Camille, Ceronha e
um hino à liberdade
(Eu não disse que ia me arrebentar?)
Fui ver Camille Claudel, no teatro da Cultura (RioMar). É gente demais neste shopping, meu Deus! - me dizia, enquanto ia caminhando para a parte de cima da livraria, que também estava movimentada, porém com outra gente, uma gente mais encantada e silenciosa. Havia um convite à minha espera, na bilheteria, mas não quis, eu preferia mesmo pagar, porque já se faz arte com tanto sacrifício neste país e, além do mais, Cacilda Becker parecia estar me soprando ao ouvido a frase que usou para dizer não àquele povo acostumado com primeira fila a custo zero: "Não me peçam para dar de graça a única coisa que tenho para vender".
Sentei em uma das mesinhas do café, ainda tinha tempo para "um quentinho" antes de abrirem as portas. Queria entrar no clima da peça, era preciso. Villa-Lobos disse que seria possîvel ouvir apenas o que quisesse, independentemente de onde se achasse, então liguei minha vitrola interna e escutei Piaf cantando La vie en rose. Ah, Paris ...

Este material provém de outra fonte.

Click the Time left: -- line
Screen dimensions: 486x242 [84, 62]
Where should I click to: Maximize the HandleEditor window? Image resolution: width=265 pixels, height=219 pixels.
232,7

Minha poltrona era central, na terceira fila. Uma fumaça de gelo seco e as luzes do palco semi-apagadas mal permitiam divisar o cenário composto por mesinha e cadeira brancas com efeito de pátina, alguns poucos objetos; no fundo, uma plataforma elevada e coberta por grande quantidade de barro vermelho, além de uma escada de dois pés, à frente. Só.
Luzes apagam, a voz de Ceronha (em off) lê uma das cartas que Camille tentou, em vão, fazer chegar aos amigos e à família enquanto esteve (compulsoriamente) distante do mundo, num sanatório.
Um foco de luz se acende sobre a mesinha e lá está ela, a "musa de Rodin", olhando demoradamente para o vazio, como se não existisse plateia nenhuma. O texto arrasta o espectador para o cativeiro de Camille como se a intenção fosse torná-la menos abandonada e miserável na sua condição de morta-viva.
E de repente, o desvario da personagem leva Ceronha à plateia, onde olho no olho, segurando desesperadamente as mãos do escolhido, pede que entregue a carta salvadora, esmagada pela força do gesto, a um parente ou familiar. Noutro momento, delirante, distribui cerejas, a fruta mágica que acompanhou seus melhores dias em Villeneuve, sua Villeneuve.
A plateia mal respira, em alguns trechos a narrativa é muito lenta e o jeito é se mover devagar na cadeira, talvez porque, inconscientemente, se ache que o gesto pode arrancar Camille do torpor, abrindo-lhe as portas para a tão sonhada liberdade.
Choro enquanto Ceronha é o desassossego em pessoa sobre a pequena montanha de barro, onde se impregna dele até a alma. A alma de Camille era de barro. E a atriz, em dado momento, ao trazer a expressão de vazio que revelava uma Camille vencida, parece se transformar numa das esculturas que, apesar de Rodin, fizeram da artista uma das mais festejadas no mundo, pela genialidade extrema.
Ao final, a voz de Ceronha (em off) revela aos expectadores que apesar dos maus-tratos diários impostos pelo sofrimento de se saber desligada do mundo, Camille continuou viva durante 30 anos. Certamente porque ainda sobreviviam em suas mãos a memória da arte poderosa, as manhãs e o sabor das cerejas de Villeneuve.